Note that this project was for experimental purposes and is not meant to be used as a definitive list of words found in the English language. Further, the list contains many words and phrases which some may find inappropriate. The author is neither the creator nor the host of the word list. For issues regarding words found in the word list, please refer to this repository.
Ensure Node.js is installed. Clone the repository and navigate to project directory.
git clone https://github.com/ashtonmeuser/regex-dictionary.git && cd regex-dictionary
Install dependencies and run the development server.
npm install && npm run serve
See the scripts
portion of package.json for options to build and deploy the project.
The project is built using Vue.js and Vuex.
The words used in this project are downloaded from this repository upon the created
lifecycle event of the App component. See lifecycle documentation of Vue components for more information.
This experiment highlighted three interesting problems:
Rendering a large list was made trivial by implementing vue-virtual-scroller. A RecycleScroller
component is introduced which renders only elements that are visible. When a user scrolls, the existing list items’ DOM is reused.
Simple elements are used within the RecycleScroller
to avoid the overhead involved with rendering functional Vue components.
A DynamicScroller
should be used if list items are to have a dynamic height.
The word list is filtered using a regex pattern. The two main ways to match strings against a regex pattern are String.match() and RegExp.test(). In practice, the RegExp.test()
method proved to be far more efficient. See the Regex Performance section of this document for a deeper look into both methods.
The word list is filtered in the filterWords
action of the Vuex store.
JavaScript is a single-threaded language. There is, however, a relatively new means of offloading work to a background thread known as Web Workers.
A Web Worker is instantiated by providing a file containing the JavaScript it is to execute. The author created the WebWorker wrapper class to handle inline JavaScript. The run()
method of the class can be used to execute the provided function with supplied arguments. The wrapper class was largely inspired by simple-web-worker.
The WebWorker
class returns a standard Worker
instance. As such, the created workers can be cancelled via the Worker.terminate()
method. Each time a new regex pattern is entered, the current background worker, if it exists, is terminated and a new worker is created with the updated pattern. If the worker successfully filters the word list before a new pattern is entered, the filtered list is returned to the main thread via the onmessage()
event handler and the store is updated. This allows the UI to remain responsive.
The RegExp.test()
method proved to be roughly 60 to 350 times faster than String.match()
. See the table below for tests run againt the word list (466,551 words at the time of writing, n=10 for each test).
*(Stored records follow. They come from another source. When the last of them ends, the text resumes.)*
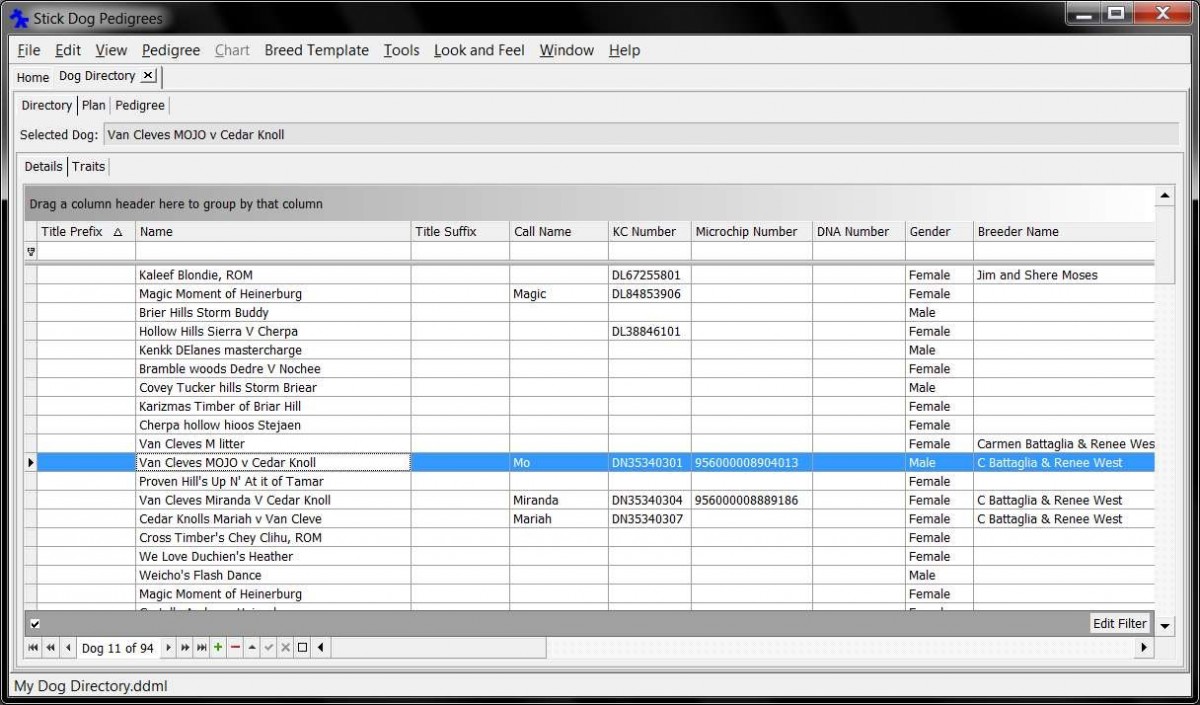1200x705 pixels.
Task: Click the green plus add-record icon
Action: point(218,648)
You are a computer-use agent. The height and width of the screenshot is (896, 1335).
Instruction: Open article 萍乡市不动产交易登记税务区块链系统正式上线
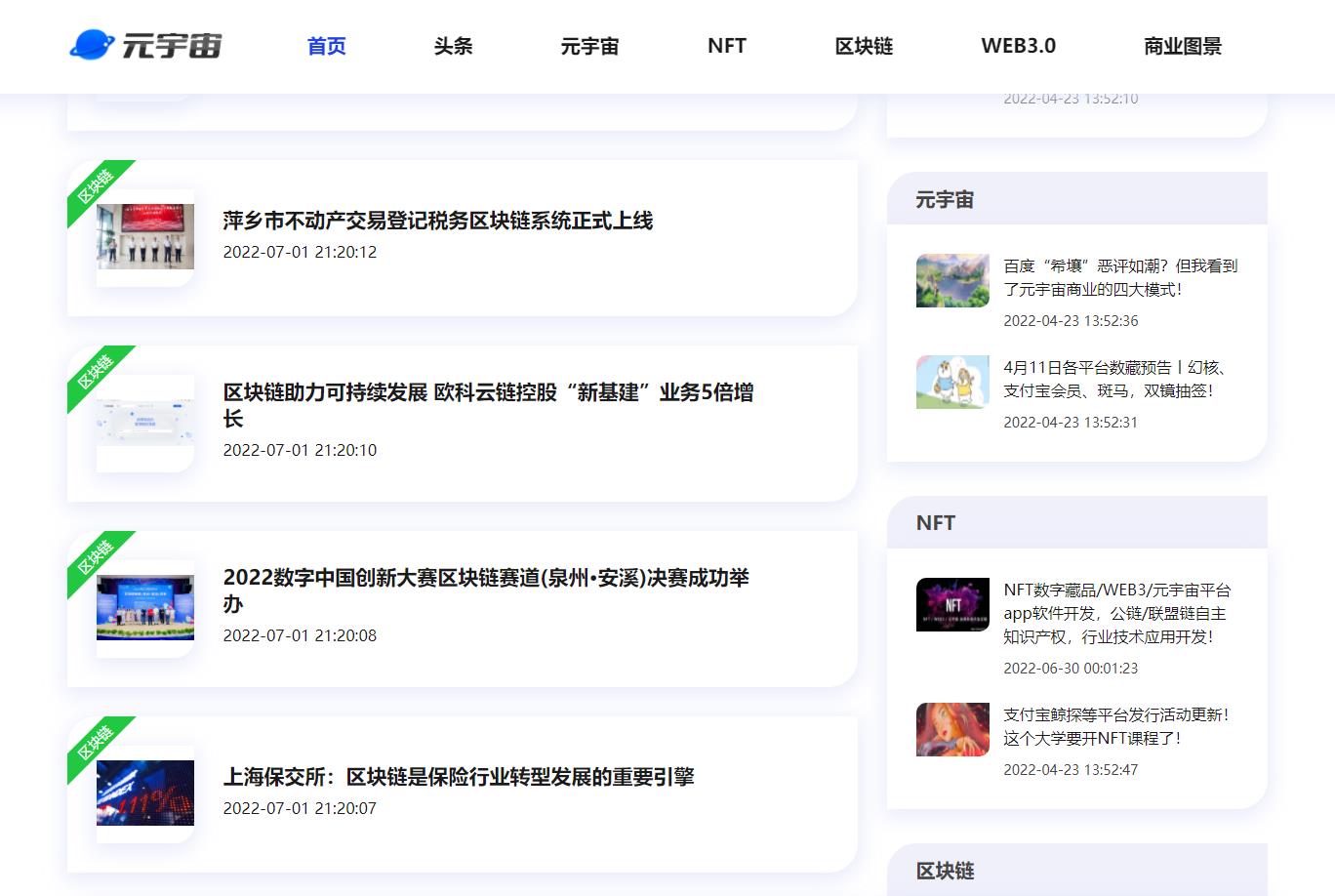pos(437,221)
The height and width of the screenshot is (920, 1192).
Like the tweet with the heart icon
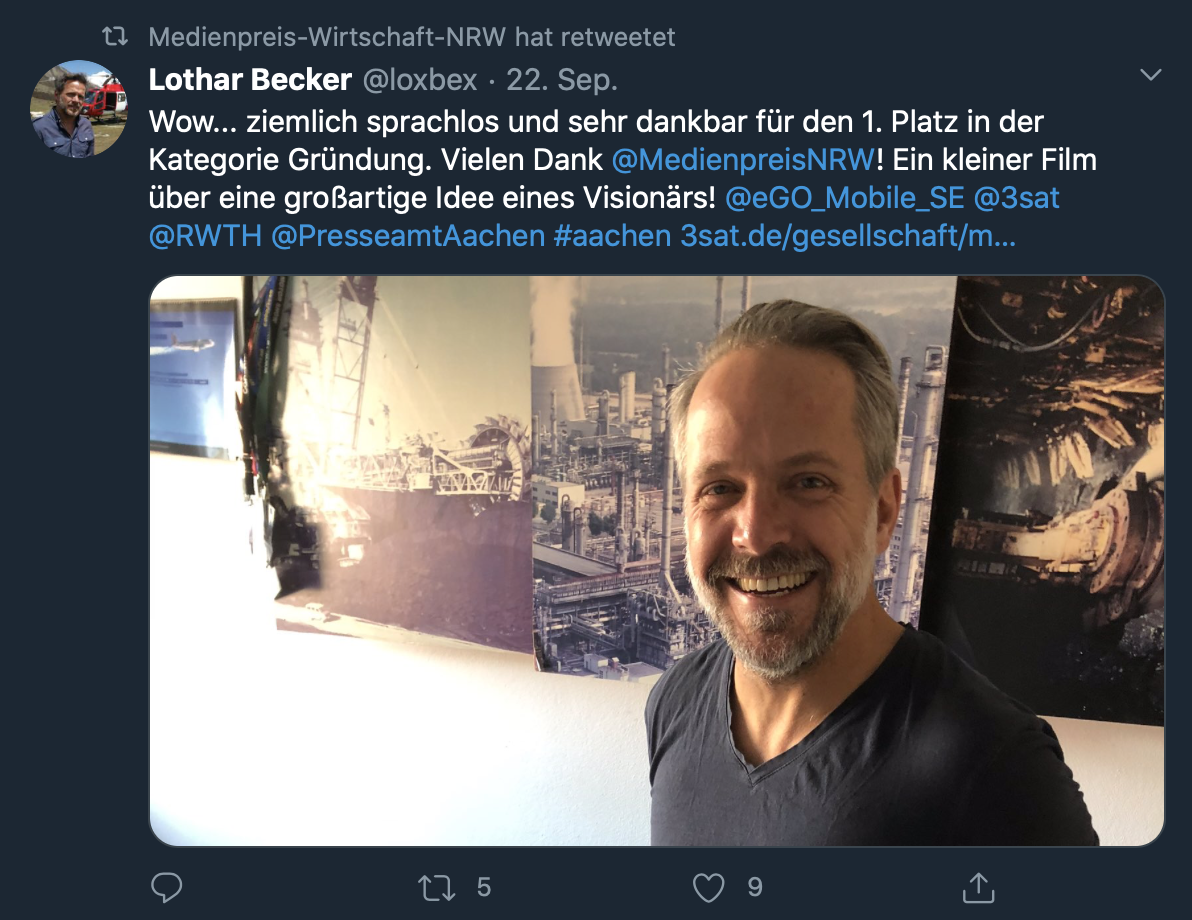pyautogui.click(x=708, y=887)
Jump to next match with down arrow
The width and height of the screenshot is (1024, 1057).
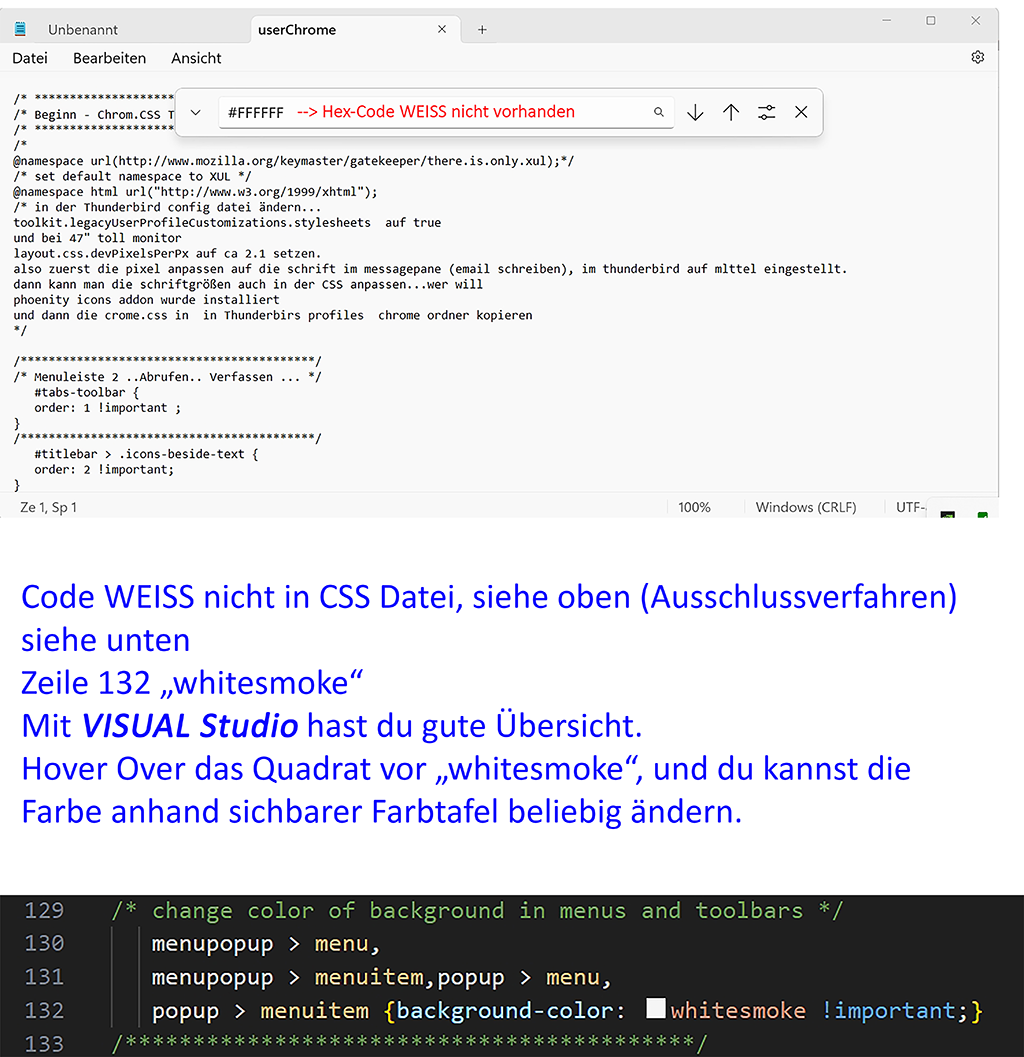[695, 112]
Regex Pattern | RegExp.test (ms) | String.match (ms) |
---|---|---|
^aa.*$ | 31.10 (s=5.07) | 9686.20 (s=46.36) |
(.{2,})\1\1 | 189.90 (s=1.64) | 12843.70 (s=134.82) |
(.)\1{3,} | 135.50 (s=8.22) | 13525.50 (s=123.14) |
^\d.*\d$ | 29.30 (s=1.10) | 10394.20 (s=185.55) |
Based on the fact that the execution times of the two methods are non-linear, it is the author’s conclusion that there is an overhead involved with the String.match()
method. This may involve creating the array which is to store match groups returned by the String.match()
method. This has been discussed here and here.